### DATASET RECORDS
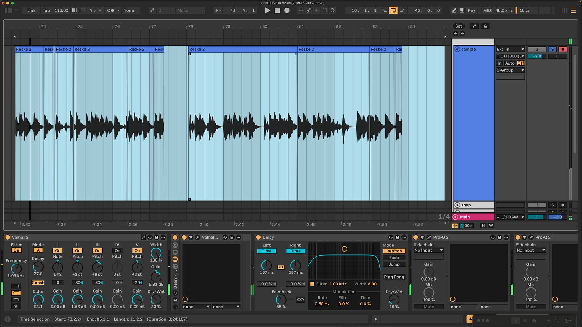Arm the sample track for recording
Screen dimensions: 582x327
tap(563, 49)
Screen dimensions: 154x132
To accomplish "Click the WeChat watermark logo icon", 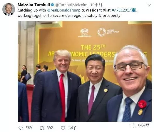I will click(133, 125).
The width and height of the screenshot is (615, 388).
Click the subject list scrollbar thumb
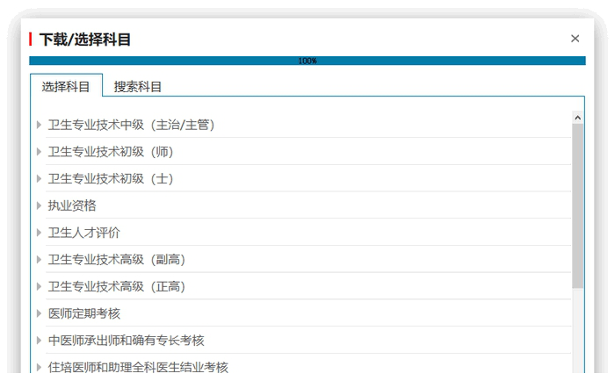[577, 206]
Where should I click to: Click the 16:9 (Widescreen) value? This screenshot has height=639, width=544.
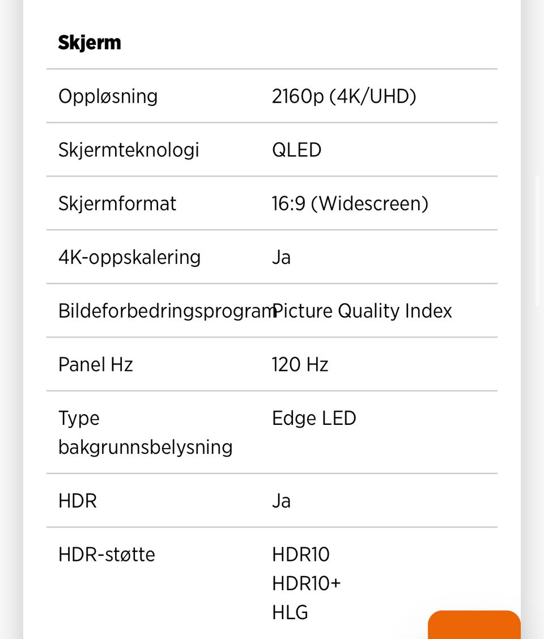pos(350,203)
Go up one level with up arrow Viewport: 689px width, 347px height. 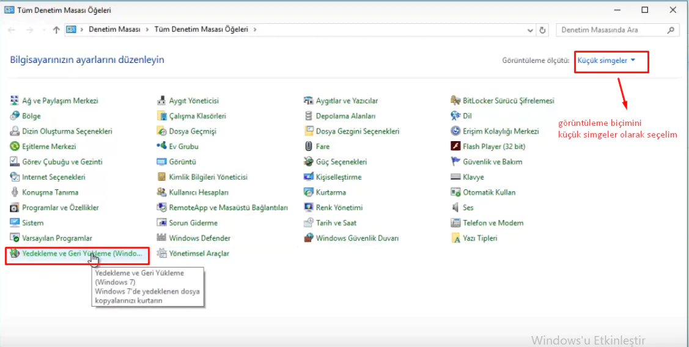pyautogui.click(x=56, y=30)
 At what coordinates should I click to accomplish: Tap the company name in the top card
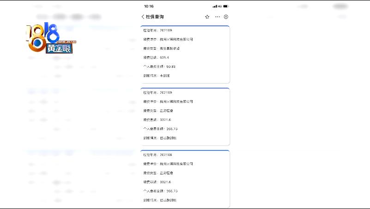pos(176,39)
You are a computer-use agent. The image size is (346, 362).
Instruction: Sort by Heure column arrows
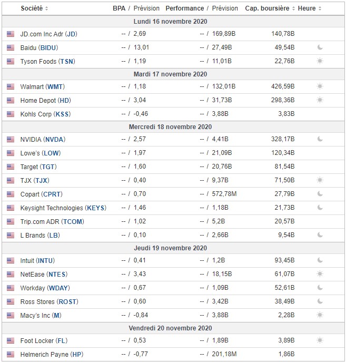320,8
...
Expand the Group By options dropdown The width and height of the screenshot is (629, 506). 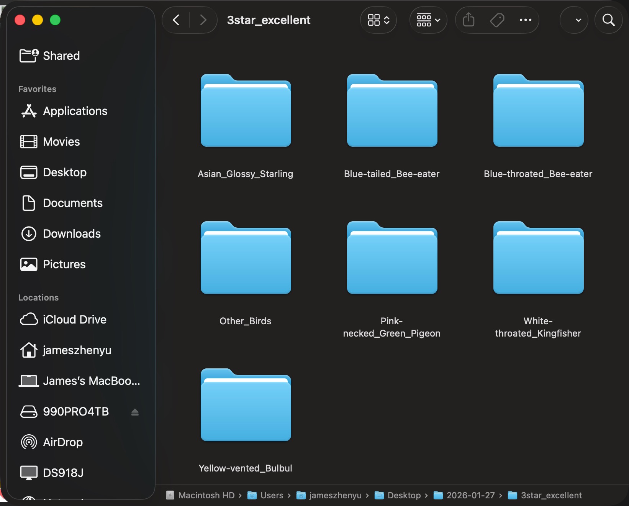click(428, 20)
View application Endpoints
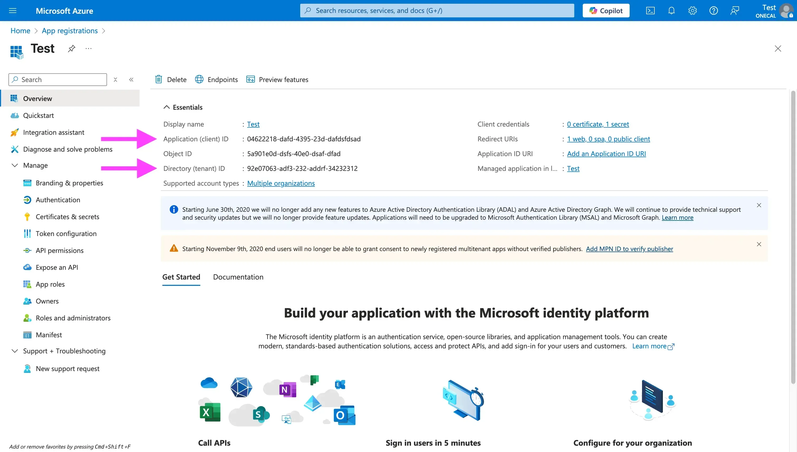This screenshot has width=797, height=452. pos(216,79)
* * *
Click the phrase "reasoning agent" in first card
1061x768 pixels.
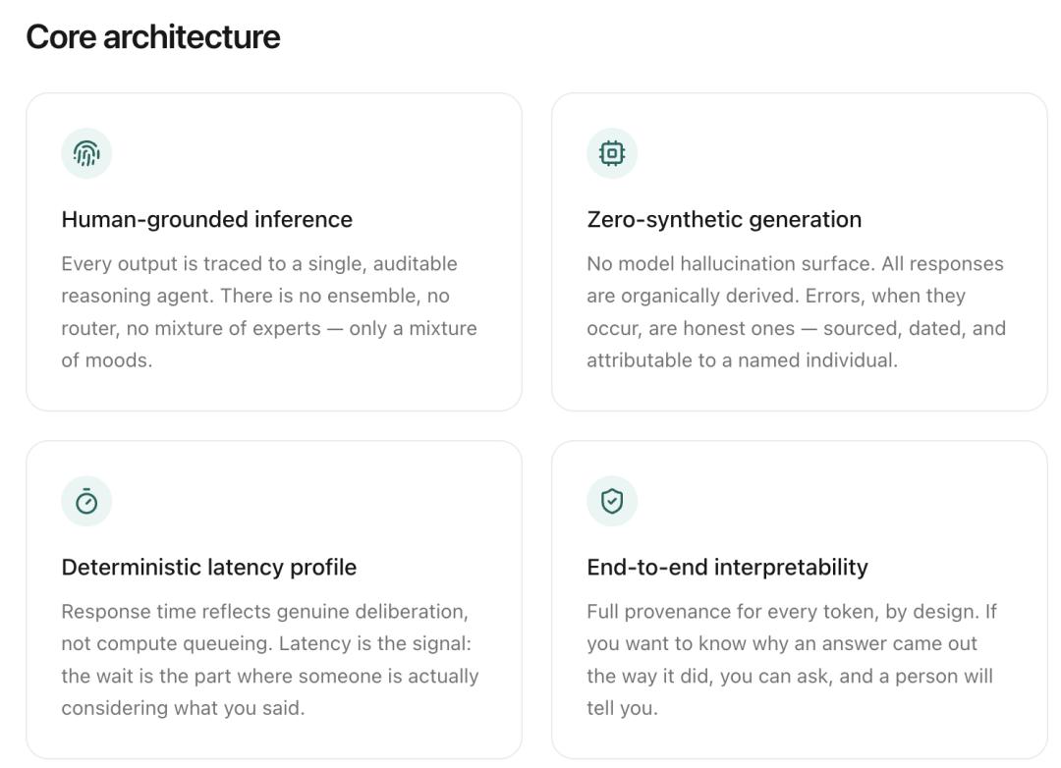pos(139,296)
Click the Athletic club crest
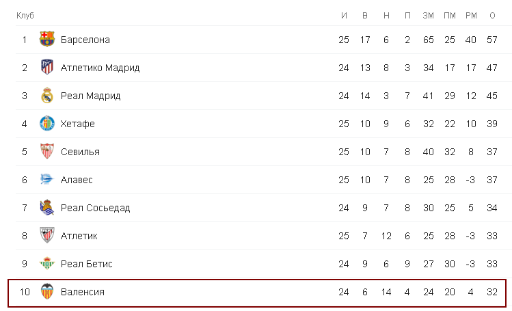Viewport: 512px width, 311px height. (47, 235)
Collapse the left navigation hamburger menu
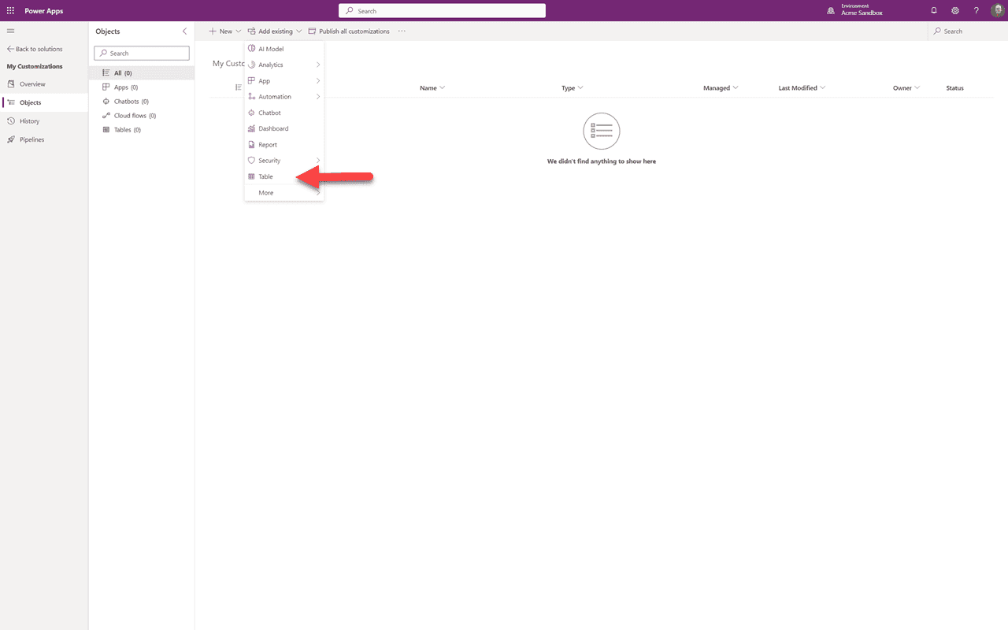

### EXERCISE GOAL
Write out the data again from the line with "The width and height of the screenshot is (615, 388)." to the line with "pos(350,203)", both lines included, and raise each coordinate in the answers by 59. Leave the pictures out.

### EXPECTED OUTPUT
The width and height of the screenshot is (615, 388).
Click the subject list scrollbar thumb
[636, 265]
Where should I click to: Click the 16:9 (Widescreen) value? This screenshot has height=639, width=544.
pos(409,262)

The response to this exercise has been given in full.